In our study, the initial top 5 ranked hub genes (
ACTB,
JUN,
PTEN,
KRAS, and
MAPK1) were identified as potential candidates for drug targets during the search for medications using the DGIdb database. According to the DGIdb database, 113 drugs with potential anti-PCOS therapeutic effectiveness were identified, the majority of which have unknown mechanisms. Currently, ethinyl estradiol (EE) serves as the estrogen in the vast majority of combined oral contraceptives (COCs). The clinical and hormonal aspects of PCOS seem to be improved by the ethinyl estradiol/DRSP combination (
48).
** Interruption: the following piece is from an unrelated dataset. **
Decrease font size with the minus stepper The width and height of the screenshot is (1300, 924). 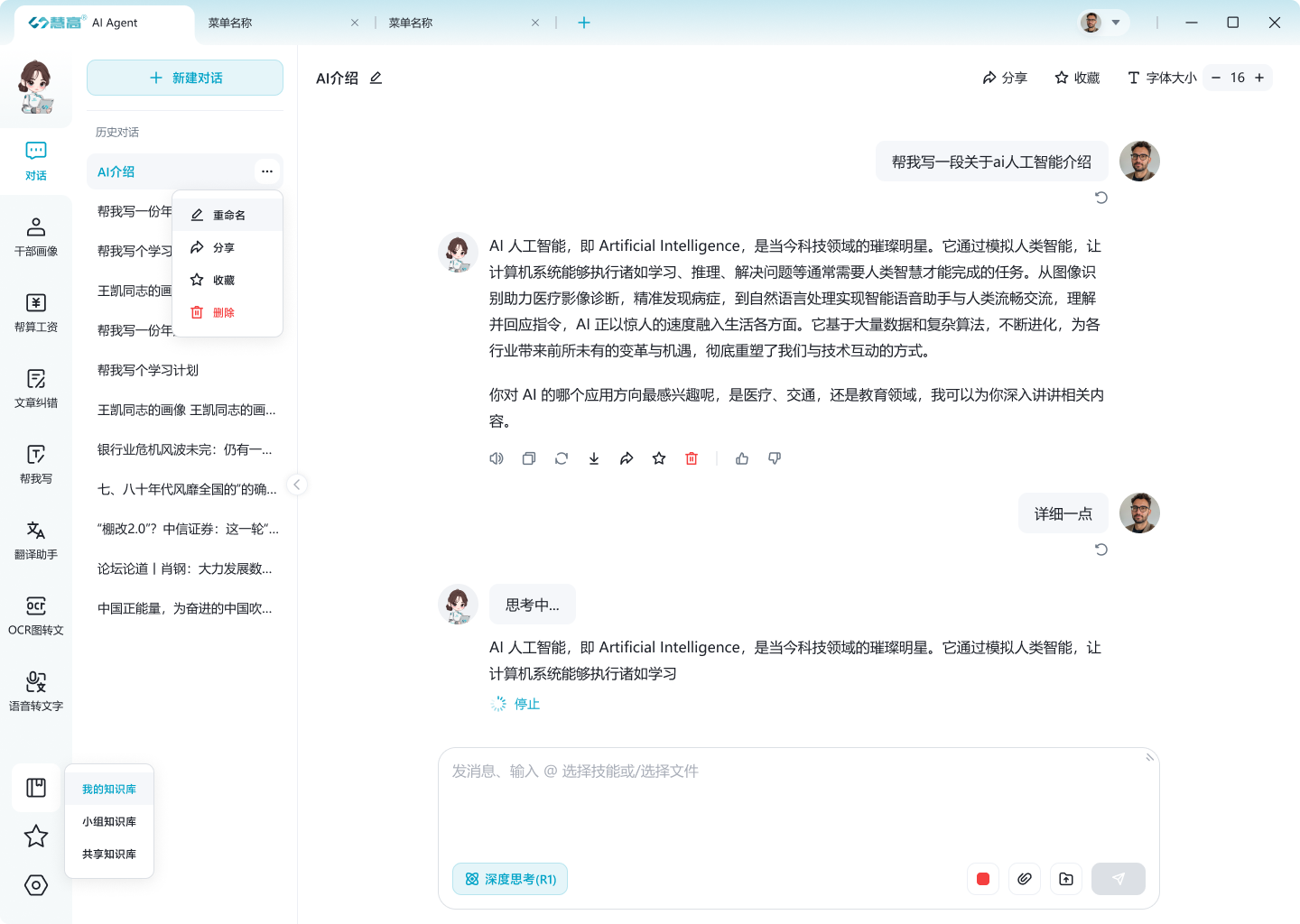[1216, 78]
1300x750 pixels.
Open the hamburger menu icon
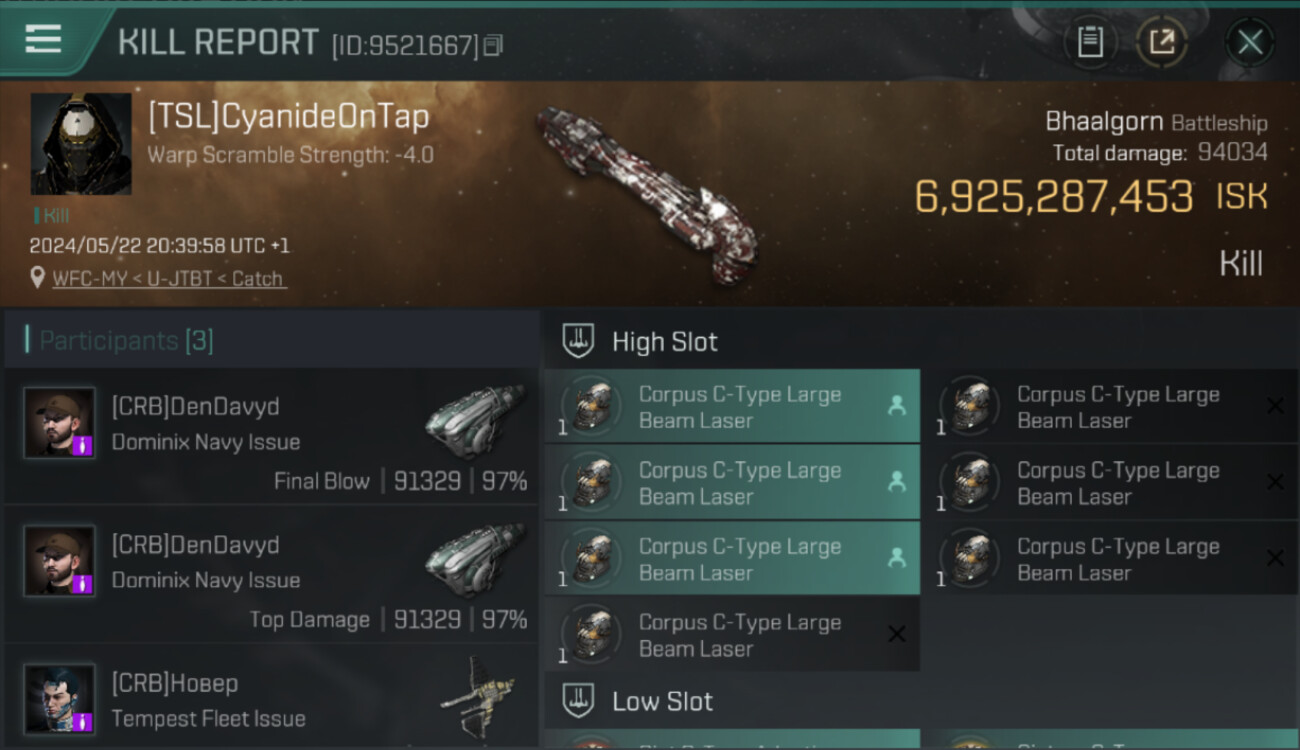click(x=43, y=39)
In addition, ethinyl estradiol is an effective treatment for PCOS-related hyperandrogenism-related skin symptoms (
49). Ethinyl estradiol has an interaction with the
ACTB gene in our study. Considering its interaction with ethinyl estradiol in PCOS,
ACTB has the potential to develop into a therapeutic target for ethinyl estradiol in the near future. Overall, the progesterone level in PCOS patients is related to the clinical pregnancy rate (
50). Furthermore, statistics from the pilot daily diary indicate that PCOS patients' experiences with cyclic progesterone medication have exhibited positive changes (
51). In our results, progesterone interacted with
PTEN and
MAPK1. Results of a systematic review and meta-analysis indicated that metformin has the strongest evidence for enhancing menstrual cycles, glucose levels, and adiposity in PCOS, notably when incorporated alongside lifestyle adjustments (
52,
53). Animal model research demonstrated that metformin could benefit PCOS mice with ovarian dysfunction as well as obesity and metabolic problems (
54). In the present study, metformin interacted with
PTEN and
KRAs. As a result, these two genes may provide new therapeutic targets and are likely to open new horizons in the treatment of PCOS.
5.1. Conclusions
Our study on PCOS led to the identification of novel dysregulated miRNAs and pathways involved in PCOS. In the current study, multiple bioinformatics analyses were performed, which resulted in the identification of 352 DEGs and 5 hub DE-miRNAs, including hsa-miR-8085, hsa-miR-548w, hsa-miR-612, hsa-miR-1470, and hsa-miR-644a. Except for hsa-miR-612, the other 4 DE-miRNAs, including hsa-miR-8085, hsa-miR-548w, hsa-miR-1470, and hsa-miR-644a, are novel and had not been reported in PCOS pathogenesis before. The development of the hub gene-miRNA networks and drug-hub gene interactions might be beneficial to the investigation of the underlying causes of PCOS. The results serve as a basis for further research into the impacts of these miRNAs and their associated pathways on PCOS. Additional in vitro and in vivo research is required to validate these results.